EL ÁREA JURÍDICA: UN EJE ESTRATÉGICO EN EL ARRENDAMIENTO DE PLAZAS COMERCIALES
Lic. Norberto Octavio Pérez Mendoza
Gerente Jurídico
Arco Áreas Comerciales
Socio IOSa desde 2021
En el sector inmobiliario, particularmente en el arrendamiento de plazas comerciales, la solidez jurídica es un pilar que marca la diferencia entre un proyecto exitoso y uno vulnerable a riesgos legales, financieros u operativos. Hoy en día, las empresas que buscan crecer en este rubro no pueden limitarse a ofrecer espacios en renta: requieren estructuras legales claras, contratos bien diseñados y una estrategia preventiva que brinde certeza tanto a arrendadores como a arrendatarios.
El área jurídica dentro de una empresa de este tipo cumple un papel mucho más amplio que la simple redacción de contratos. Su labor comienza desde la concepción de cada proyecto, con la revisión de la normatividad aplicable, permisos y regulaciones, hasta la vigilancia del cumplimiento de las obligaciones derivadas de los arrendamientos. Esta visión integral no solo protege a la empresa, sino que también fortalece la confianza de inversionistas y clientes.
Contratos bien diseñados: la columna vertebral de la relación comercial
Uno de los aspectos más trascendentes es la formalización de contratos de arrendamiento. Estos documentos constituyen la estructura principal de la relación con los locatarios, por lo que deben ser precisos, equilibrados y preventivos. Elementos como la delimitación de derechos y obligaciones, políticas de uso del inmueble, mecanismos de solución de controversias, cláusulas de rescisión y penalizaciones otorgan certeza jurídica y minimizan la posibilidad de conflictos futuros.
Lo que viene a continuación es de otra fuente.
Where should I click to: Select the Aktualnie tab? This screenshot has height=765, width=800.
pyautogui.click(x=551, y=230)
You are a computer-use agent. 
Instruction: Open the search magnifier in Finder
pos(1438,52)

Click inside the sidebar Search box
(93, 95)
El área jurídica también funge como escudo preventivo. A través de auditorías legales periódicas, verifica que las operaciones cumplan con la normativa fiscal y regulaciones locales, evitando sanciones y garantizando la continuidad de la operación de la plaza comercial.
Manejo de conflictos y preservación de relaciones comerciales
En un entorno donde confluyen múltiples giros comerciales, es común que surjan diferencias relacionadas con áreas comunes, horarios de operación o distribución de gastos. La intervención jurídica—mediante conciliación, arbitraje o mediación—no solo resuelve controversias, sino que preserva la relación comercial y la reputación de la empresa.
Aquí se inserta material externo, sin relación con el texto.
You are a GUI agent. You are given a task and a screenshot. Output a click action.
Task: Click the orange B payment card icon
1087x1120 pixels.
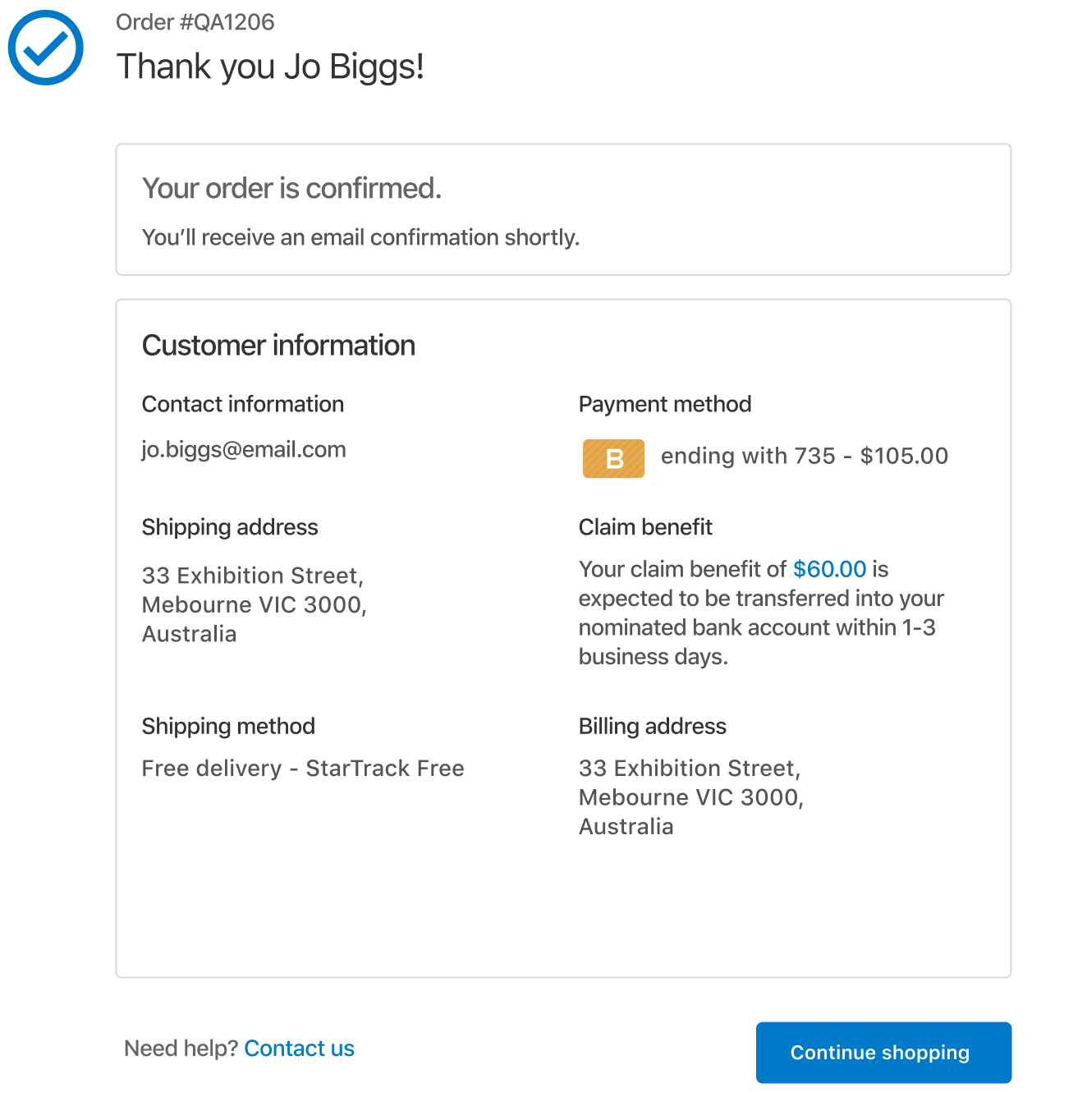tap(613, 458)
Otro desafío relevante en la actualidad es la adaptación a los cambios del mercado. La digitalización, el auge del comercio electrónico y los nuevos hábitos de consumo obligan a innovar en los modelos de arrendamiento. El área jurídica debe diseñar contratos flexibles que contemplen rentas variables, plazos adaptables y cláusulas de fuerza mayor que protejan tanto a arrendadores como a arrendatarios ante eventos extraordinarios, tal como lo evidenció la pandemia.
Un área jurídica como ventaja competitiva
Más allá de su función preventiva, el área jurídica aporta un valor estratégico: brinda seguridad a los inversionistas, fortalece la relación con los locatarios y contribuye a generar un ambiente de confianza que se traduce en estabilidad financiera y crecimiento sostenido. La certeza legal se convierte, así, en una ventaja competitiva que distingue a las empresas sólidas de aquellas que improvisan.
El área jurídica dentro de una empresa de arrendamiento de plazas comerciales es mucho más que un departamento administrativo: es un socio estratégico que acompaña el desarrollo de los proyectos, previene contingencias y crea condiciones para el crecimiento sostenible. En Arco Áreas Comerciales estamos convencidos de que el derecho, aplicado con visión empresarial, no solo protege, sino que potencia el valor de cada proyecto.